Lo mismo le había sucedido al rey David, cuando el profeta Natán le espetó en voz alta su pecado, y lo obligó a reconocerlo; hasta entonces, lo había ocultado con la técnica del silencio, una extraña nube de polvo en el desierto que impedía ver... ¡Que nadie me lo recuerde!, pero el profeta proclamó el pecado de David a grito pelado. Ya no podría apelar al silencio ni esconder su vergüenza. La lujuria que lo arrastró al ver a una mujer bella, desnuda e indefensa, lo cegó; y aumentó su ceguera con el delito que cometió: cobardemente expuso al marido de ella ante la muerte. Desde ahora ya no sería su querida amante, sino una pecadora por culpa de él, el presunto amigo del Dios altísimo. Lo que tenía oculto, explotó con un grito: «He pecado contra Yahvé» (2 S 12, 13). Quien en los salmos cantaba el amor de Dios y la devoción incondicional a Dios, ahora se reconocía como su enemigo, uno más de los traidores.
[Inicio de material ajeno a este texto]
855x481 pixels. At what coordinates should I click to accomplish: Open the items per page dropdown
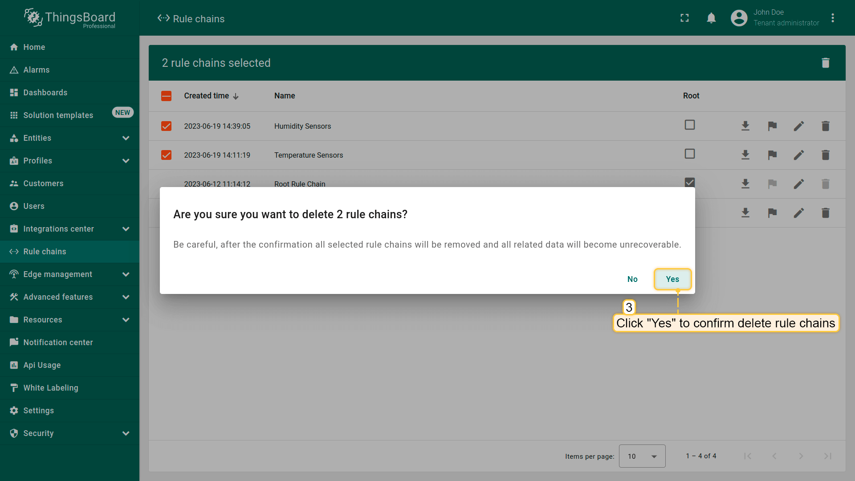click(642, 456)
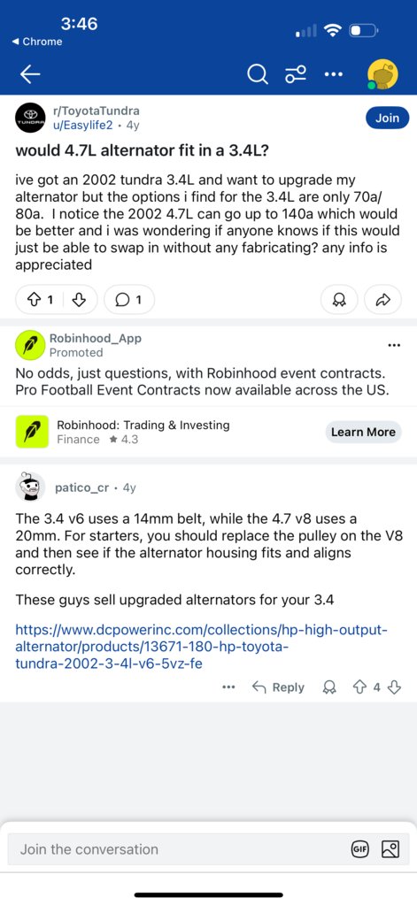Tap the back arrow in the header
The width and height of the screenshot is (417, 905).
click(30, 74)
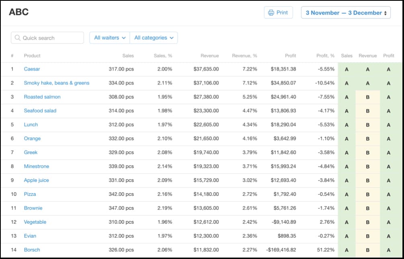Sort by the Revenue column header
This screenshot has height=259, width=404.
210,56
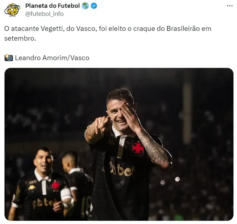The width and height of the screenshot is (237, 224).
Task: Open the Planeta do Futebol profile avatar
Action: pos(12,10)
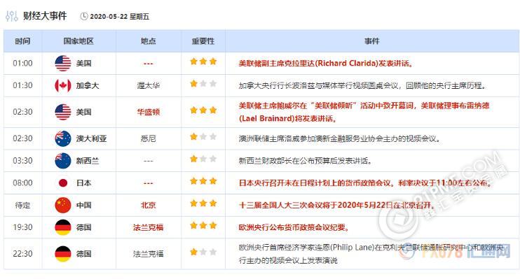Click the Australia flag icon for 澳大利亚
The height and width of the screenshot is (279, 520).
coord(62,138)
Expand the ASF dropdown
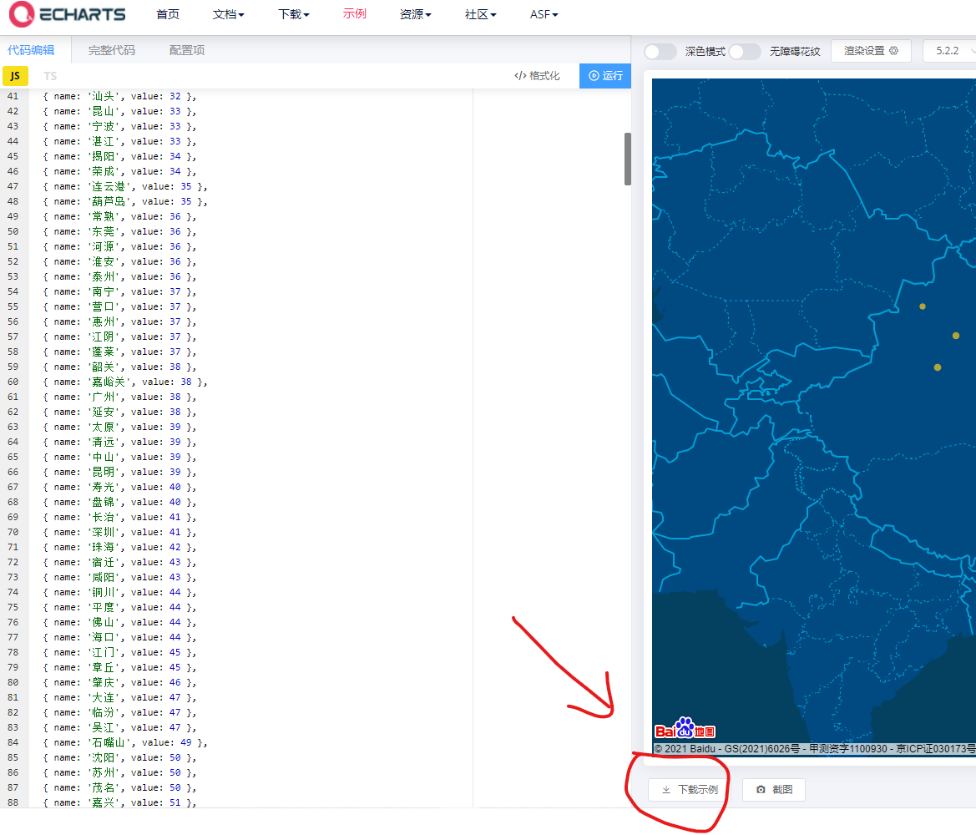 [543, 14]
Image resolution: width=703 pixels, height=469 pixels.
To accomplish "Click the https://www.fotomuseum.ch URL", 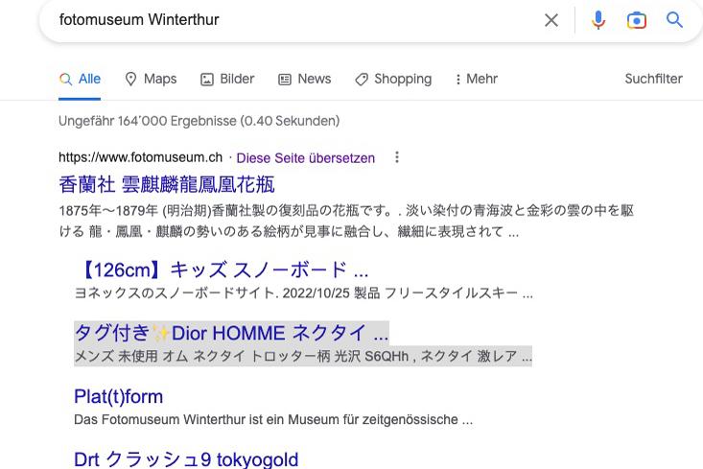I will (140, 157).
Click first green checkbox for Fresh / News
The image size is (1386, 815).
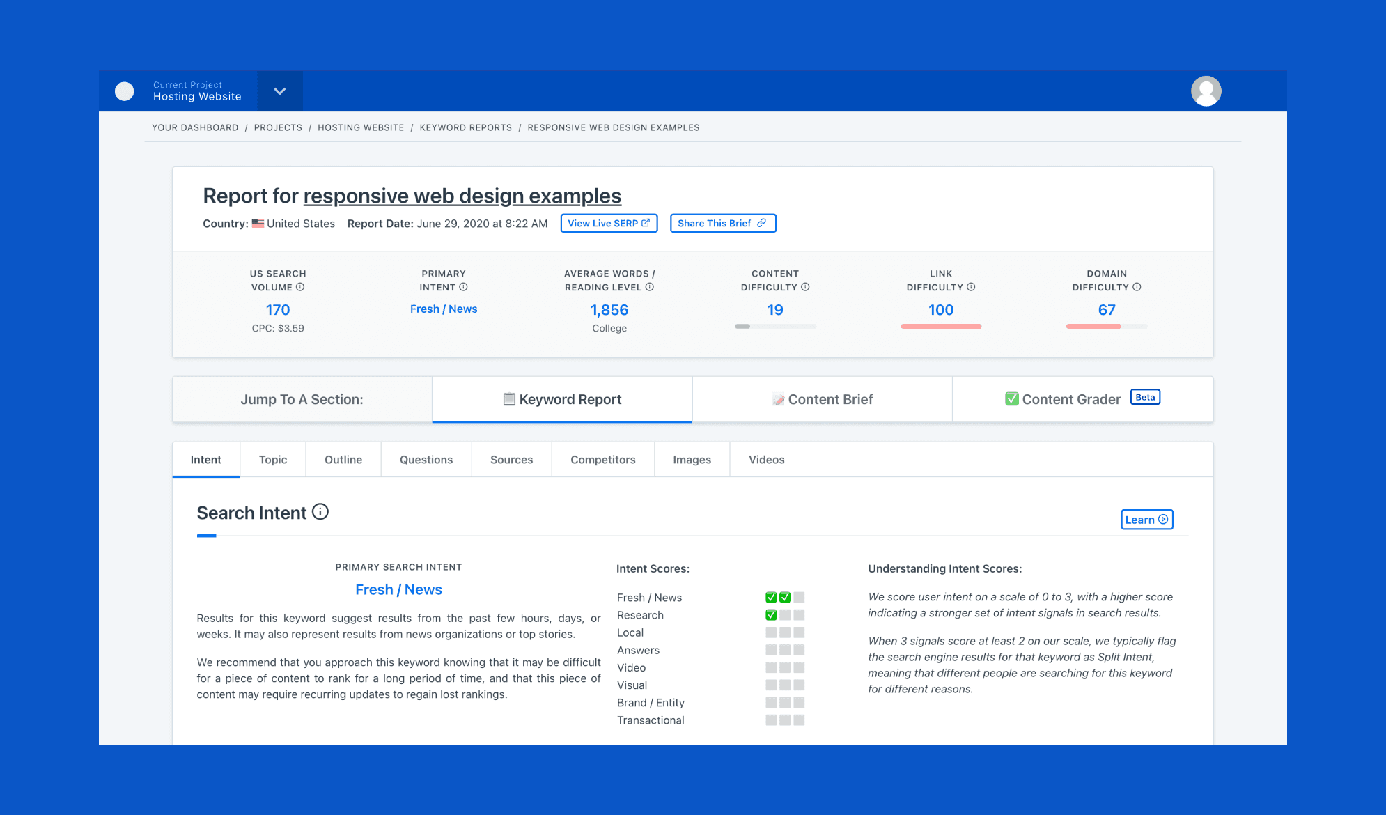(x=771, y=598)
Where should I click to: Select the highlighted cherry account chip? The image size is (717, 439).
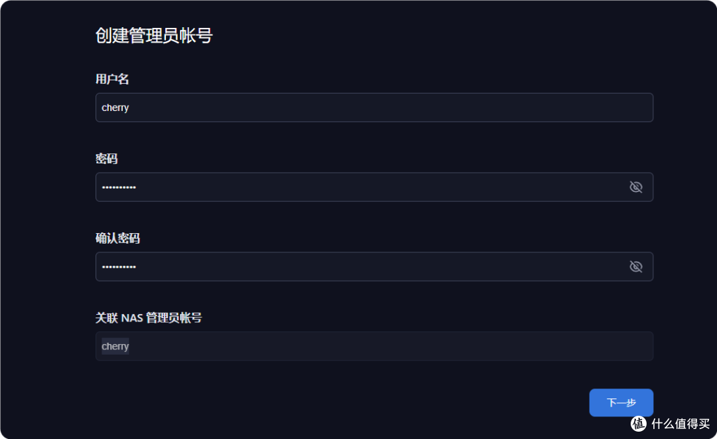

Por esta confesión, Dios le perdonó la vida, pero no fue perdonado su pecado; Dios se cobró su parte de muerte. El delito de David era demasiado grande para seguir medio escondido en la niebla del desierto: ahora estará a la vista de todos, porque el hijo nacido de Betsabé morirá. David se castigó con ayunos y tomó una actitud de duelo, hasta que el hijo engendrado en el pecado sucumbió a la enfermedad; entonces, recuperó su tranquilidad. Pero sus relaciones con la mujer de Urías ya no serían las mismas, pues ya no sería la bella amante raptada. La escritura asegura que David arrastraba en sí su culpa, y consoló a su mujer, la cubrió de dones y, al nacer Salomón, le prometió que este sería su heredero, y no dejó de educarlo en la sabiduría. Sin embargo, el pecado seguía entre ellos y los dividía.